We also cannot overlook the issue of Hashimoto’s own sexual harassment being passed over behind her appointment as president presented like a symbol of gender equality. The violence of unwanted sexual contacts committed under certain power relationships that make it difficult to raise objections must be clearly recognized regardless of the gender of the victim or perpetrator. Despite the importance of such recognition, Hashimoto’s assault is treated as if it were not a serious problem and this will make it even more difficult for victims to come forward and may set back efforts to prevent sexual violence in the sports world.

Mori’s remarks and the subsequent responses of the Organizing Committee, the Japanese government, and the IOC reveal the structural violence of the Olympics itself, an event promoted advocating the ideals of gender equality and diversity. In the first place, the Tokyo Olympics began by silencing the voices of the victims of the accident at TEPCO’s Fukushima Daiichi Nuclear Power Plant, claiming that the effects of the accident were gone.  Since then, banners such as “Recovery from earthquake disaster” and “Co-existing”  have been used to justify the exclusion of the homeless, large-scale development that evicts public housing residents, environmental destruction, non-transparent financial transactions, nationalistic education, and increased police authority power.  Olympics have been inseparable from various forms of discrimination and violence, as evidenced by the experiences in other parts of the world, such as Rio de Janeiro and Pyeongchang.
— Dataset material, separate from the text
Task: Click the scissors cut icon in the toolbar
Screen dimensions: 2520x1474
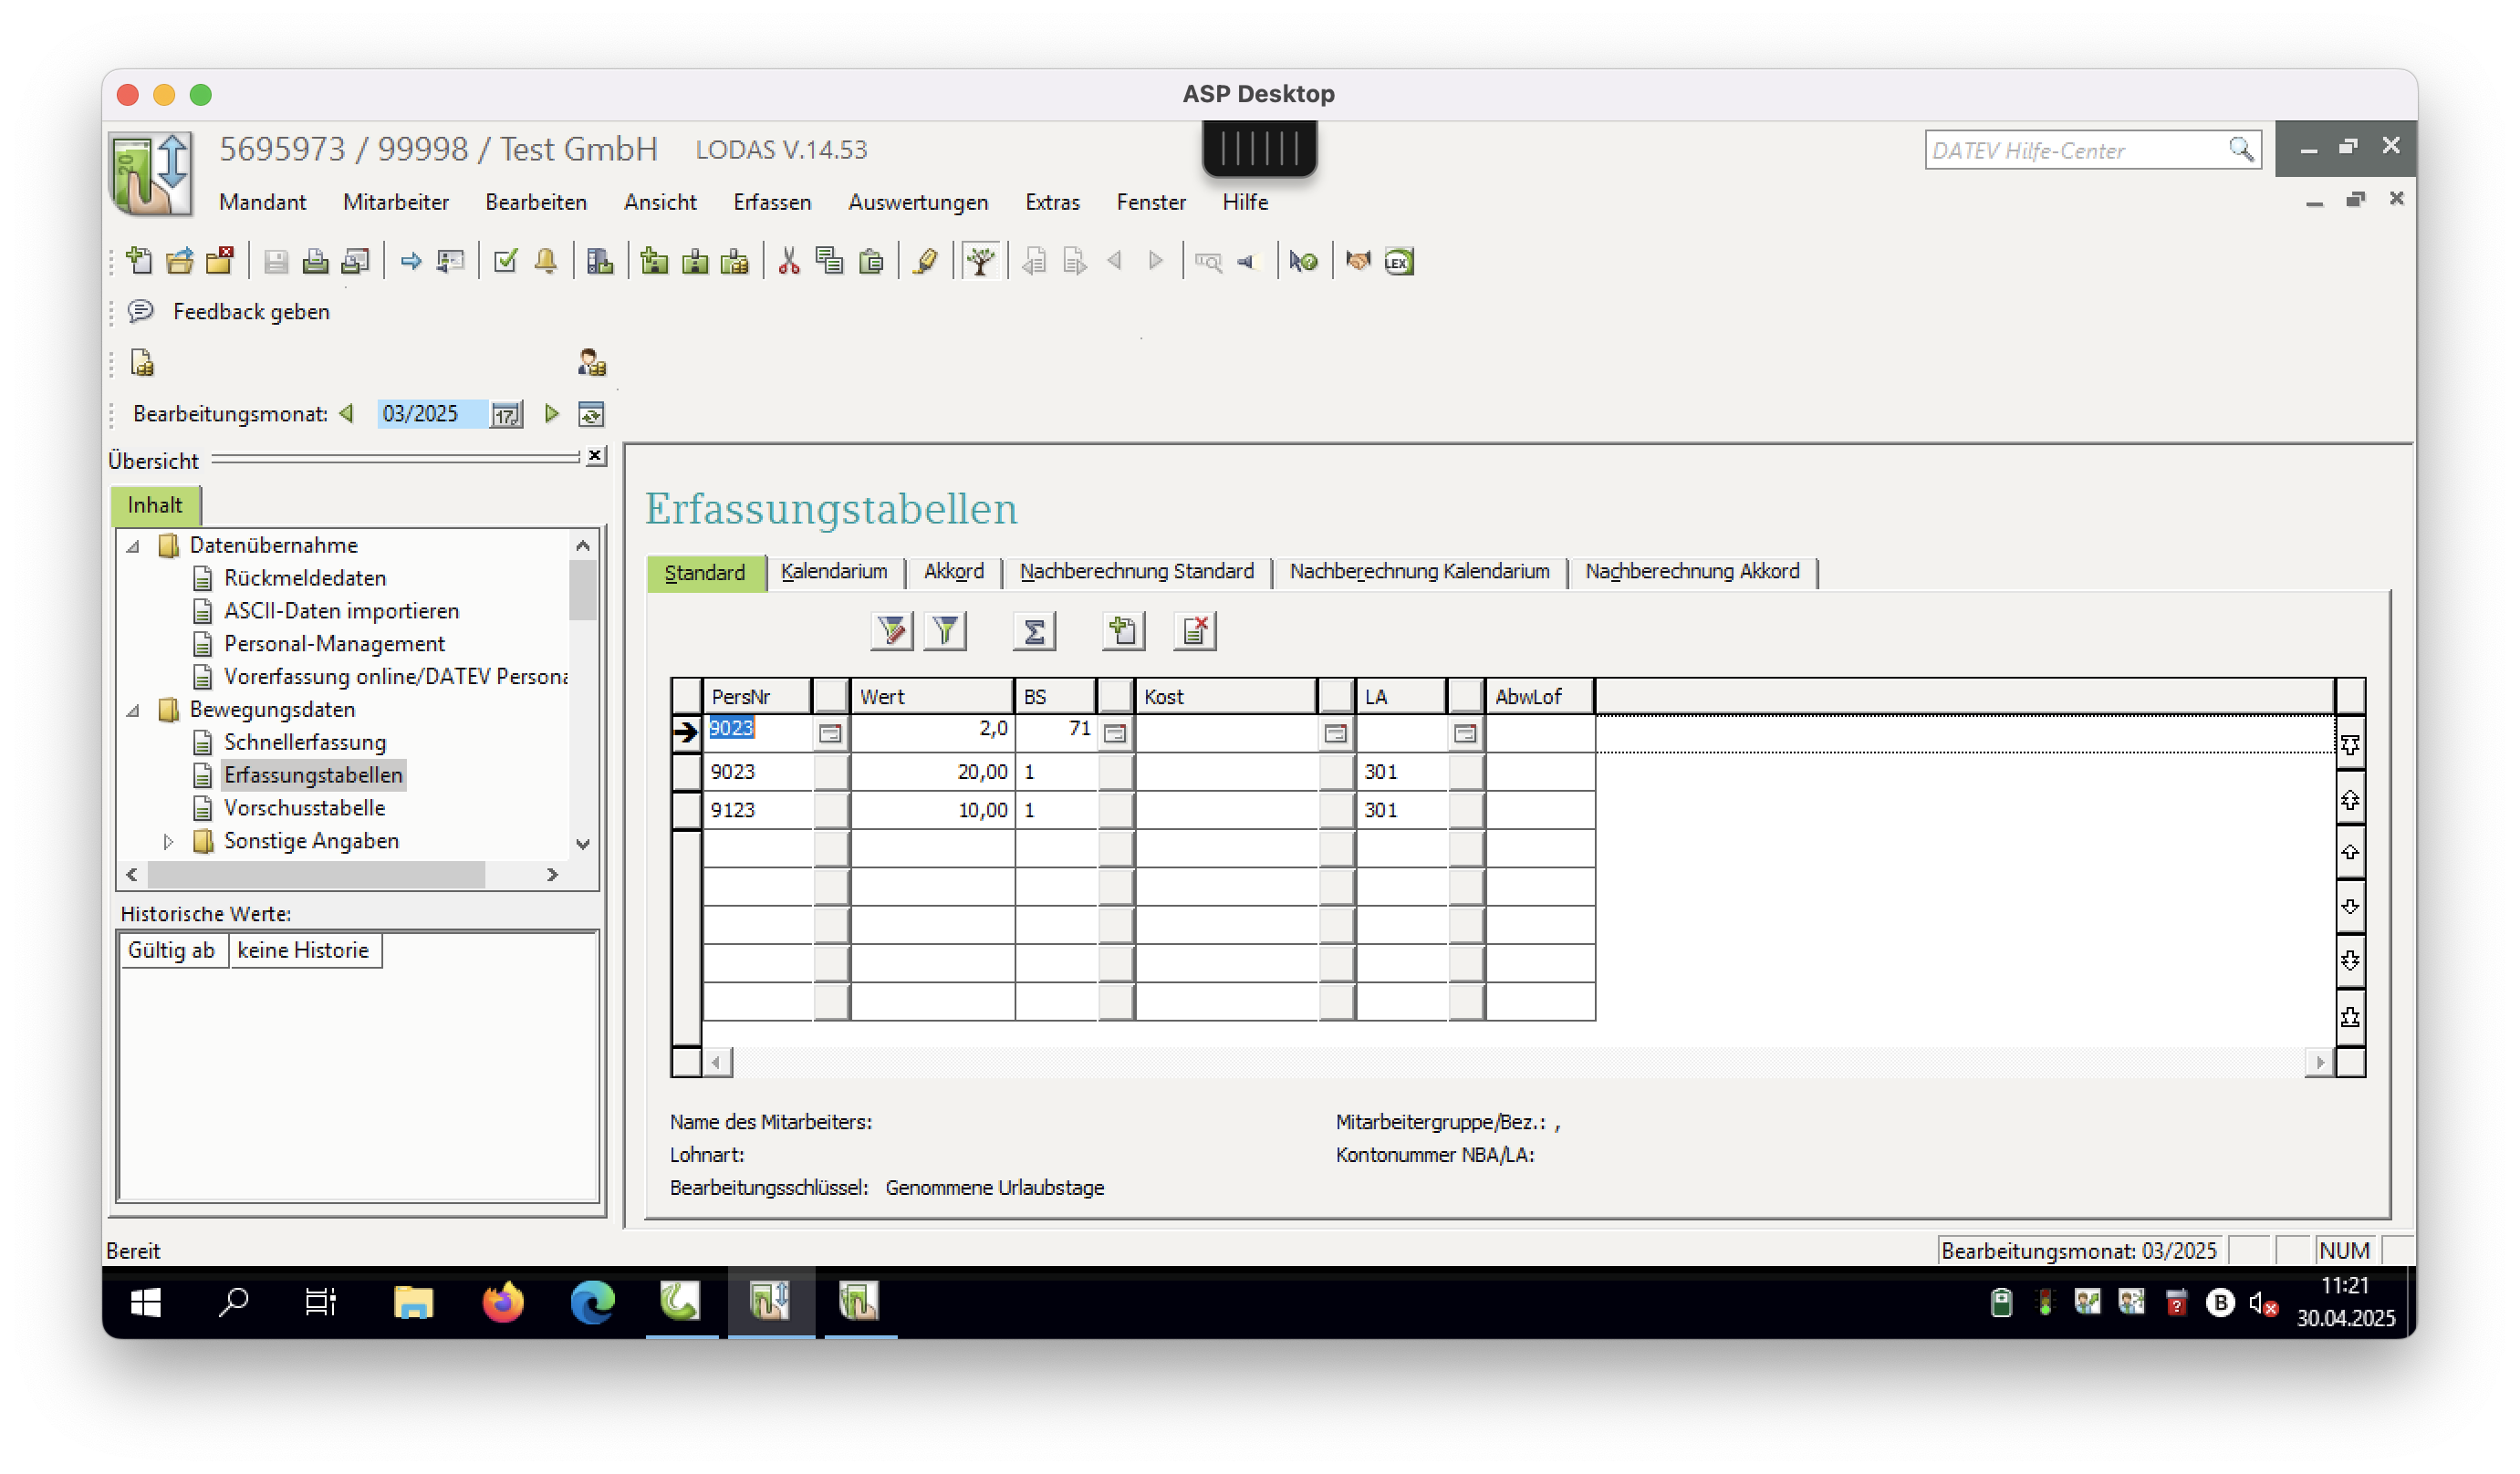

Moreover, people of Japan and the world, especially the most economically and socially marginalized, are facing right now the crisis of health and survival that the distorted economic development brought about. It should no longer be tolerated to waste public funds for equally protecting people’s lives from the COVID-19 disaster on large-scale events with empty promises of equality in non-transparent manners. The greatest burden of such wasting is suffered by those who are not protected by stable jobs, positions, or property, and those who shoulder life-supporting care works under precarious and low-paid conditions or unpaid, many of whom are women. The Tokyo Olympics and Paralympics should be canceled immediately. And we must steadily push forward our long-term efforts toward a truly equal, just, and violence-free society.